Pada Pasal 135 ayat (2) RUU Kesehatan bersifat diskriminatif karena kondisi kesehatan seseorang diperintahkan untuk menjadi dasar penetapan kelulusannya dalam seleksi. Hal itu menunjukan bahwa RUU Kesehatan tidak menginginkan seseorang yang sakit untuk mendapatkan pekerjaan. Padahal UUD NRI 1945 sudah menjamin hak atas pekerjaan bagi setiap warga negara Indonesia tanpa terkecuali

 

termasuk bagi mereka yang sedang memiliki penyakit, yaitu dalam Pasal 28D ayat (2) yang menyebutkan bahwa “Setiap orang berhak untuk bekerja serta  mendapat imbalan dan perlakuan yang adil dan layak dalam hubungan kerja” dan Pasal 27 ayat

(2)  UUD  NRI  1945  yang  menjamin  bahwa  “tiap-tiap  warga  negara  berhak  atas

pekerjaan dan penghidupan yang layak bagi kemanusiaan.”

RUU Kesehatan seharusnya menjadi peraturan yang mampu mengelaborasi pelindungan terhadap hak atas pekerjaan yang tercantum dalam Konstitusi tersebut.
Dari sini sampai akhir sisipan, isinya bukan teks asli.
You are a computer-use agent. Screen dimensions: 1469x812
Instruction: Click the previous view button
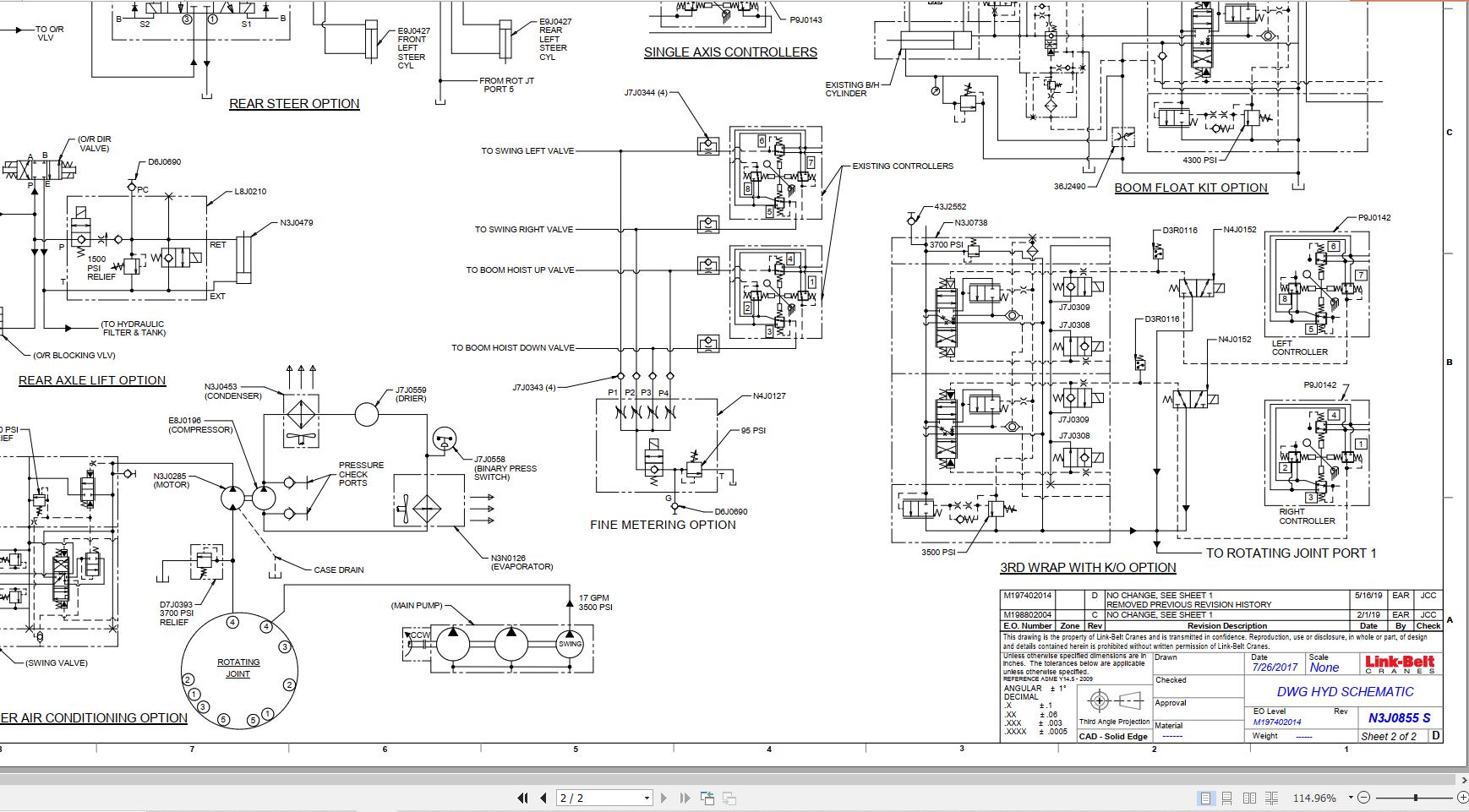pyautogui.click(x=707, y=798)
Selian itu, informasi mengenai kondisi kesehatan pekerja atau pegawai seharusnya menjadi dasar bagi pemberi kerja untuk memberikan serangkaian dukungan agar pekerja taau pegawai tersebut dapat melaksanakan pekerjaannya dengan baik, bukan justru menjadi alasan untuk membuatnya tidak  lolos  seleksi.  Pemerintah  melalui RUU Kesehatan seharusnya dapat melindungu seseorang yang  sedang  menderita suatu penyakit untuk mendapatkan pekerjaan, agar seseorang itu memiliki penghasilan dan dapat berobat dengan baik. Atau bahkan aspek kesehatan seharusnya tidak menjadi faktor dalam seleksi pekerjaan karena sudah dipastikan pengobatannya dijamin oleh Negara, baik melalui skema  asuransi  atau  difasilitasi oleh pemberi kerja.
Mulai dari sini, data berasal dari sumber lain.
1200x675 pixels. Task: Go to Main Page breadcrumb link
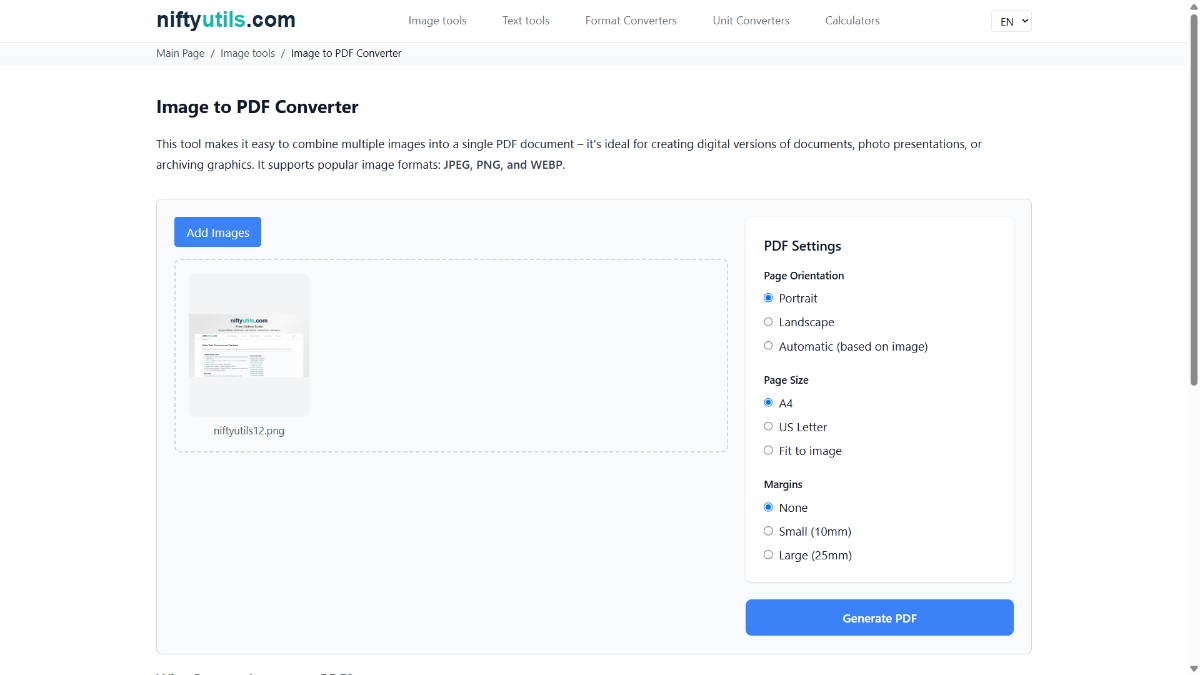coord(180,53)
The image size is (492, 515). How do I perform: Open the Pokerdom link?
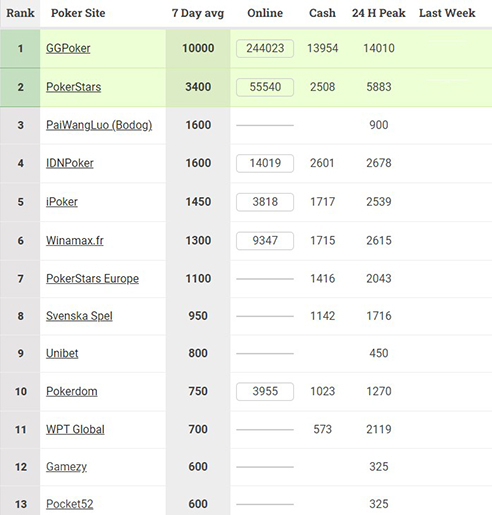(x=72, y=391)
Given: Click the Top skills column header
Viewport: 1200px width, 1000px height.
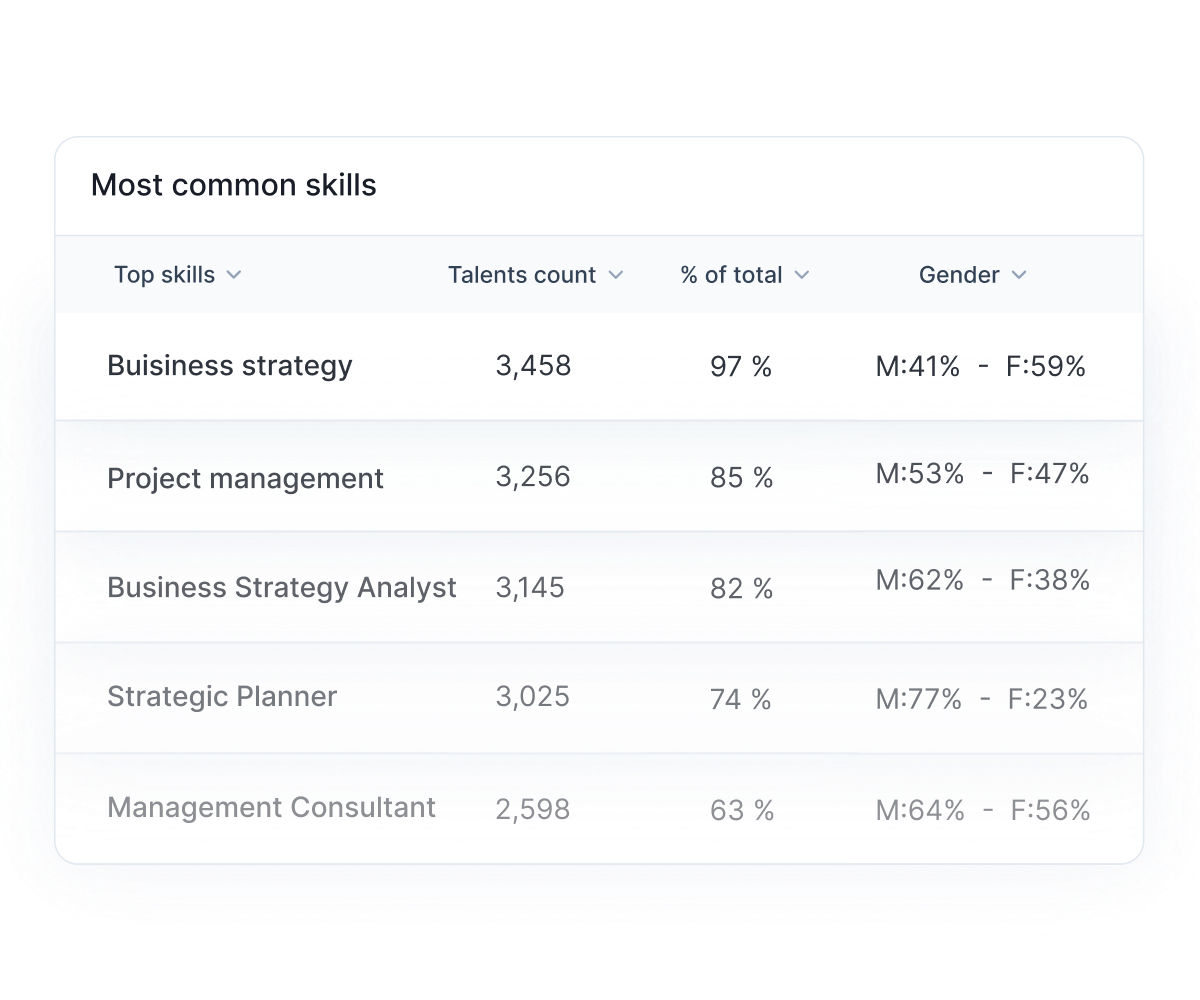Looking at the screenshot, I should coord(164,275).
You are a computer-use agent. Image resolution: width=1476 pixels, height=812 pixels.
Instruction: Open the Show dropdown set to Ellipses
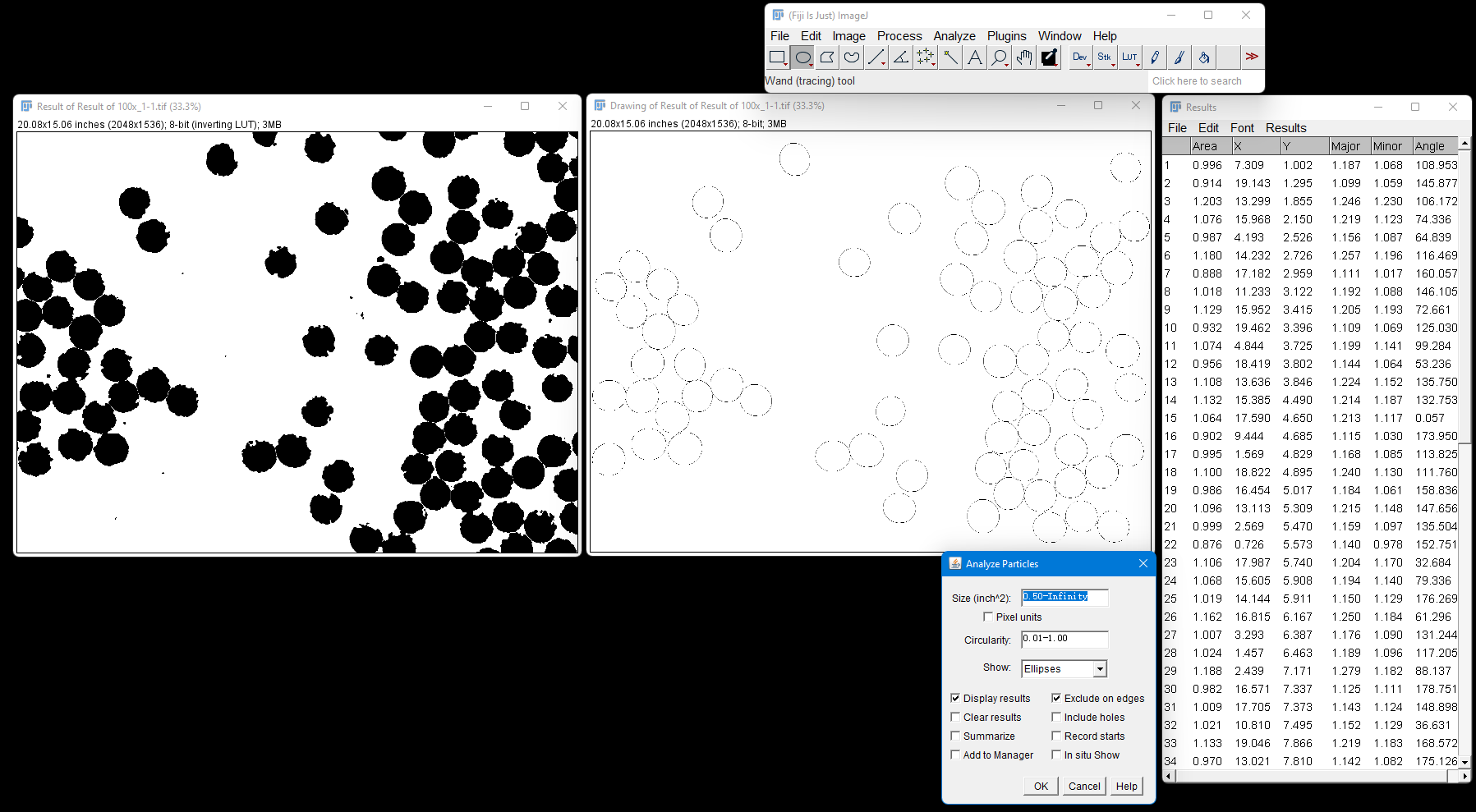coord(1064,669)
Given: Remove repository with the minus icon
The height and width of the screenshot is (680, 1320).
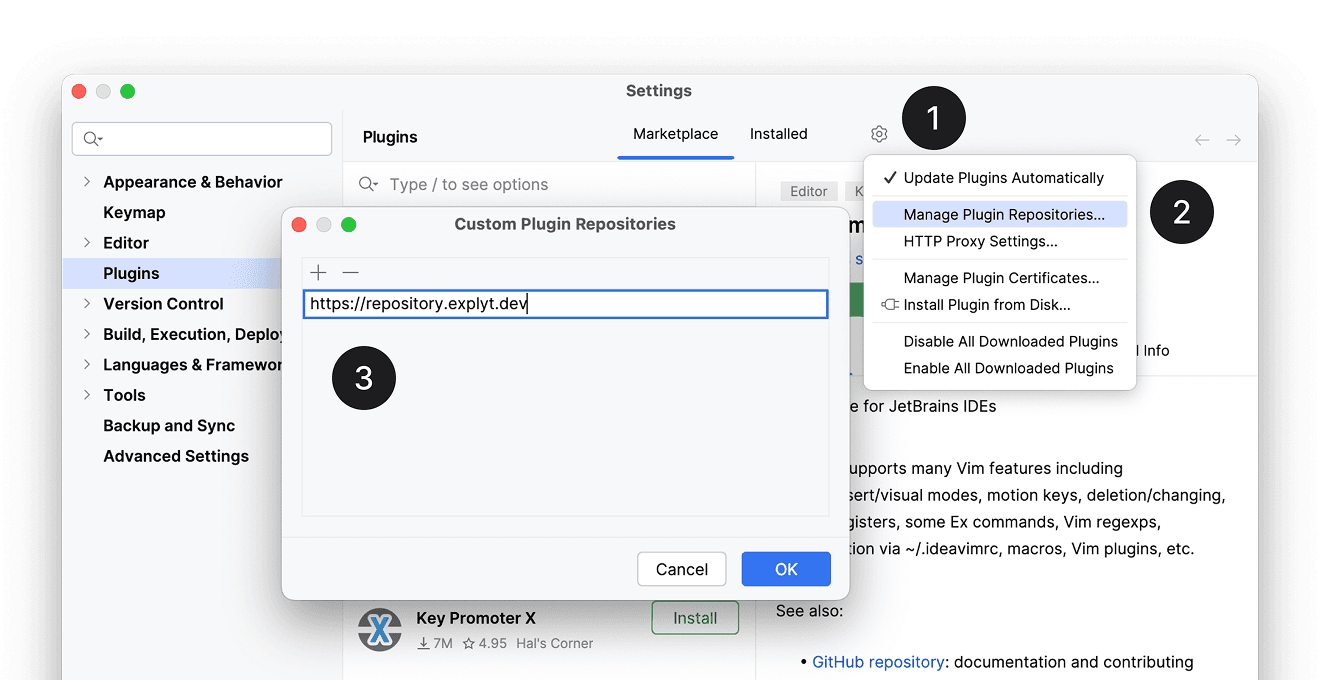Looking at the screenshot, I should (x=350, y=273).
Dalam lingkup ketentuan mengenai kepegawaian, Pasal 135 ayat (2) bertentangan dengan Sistem Merit yang diterapkan, yaitu kebijakan dan manajemen Aparatur Sipil Negara (ASN) yang dilakukan berdasarkan pada kualifikasi, kompetensi, dan kinerja secara adil dan wajar. Dengan kata lain,  aspek  kesehtaan tidak dapat menjadi dasar penilaian untuk menentukan kebijakan dalam manajemen ASN, termasuk dalam proses seleksi. Bahkan dalam ketentuan mengenai Manajemen ASN (Pasal 92 ayat (1) huruf a) dan Manajemen PPPK (Pasal 106 ayat (1) huruf a) diatur mengenai perlindungan bagi ASN dan PPPK berika jaminan kesehatan. Oleh karena itu ketentuan Pasal 135 ayat (2) RUU Kesehatan berpotensi bertentangan dengan UU ASN.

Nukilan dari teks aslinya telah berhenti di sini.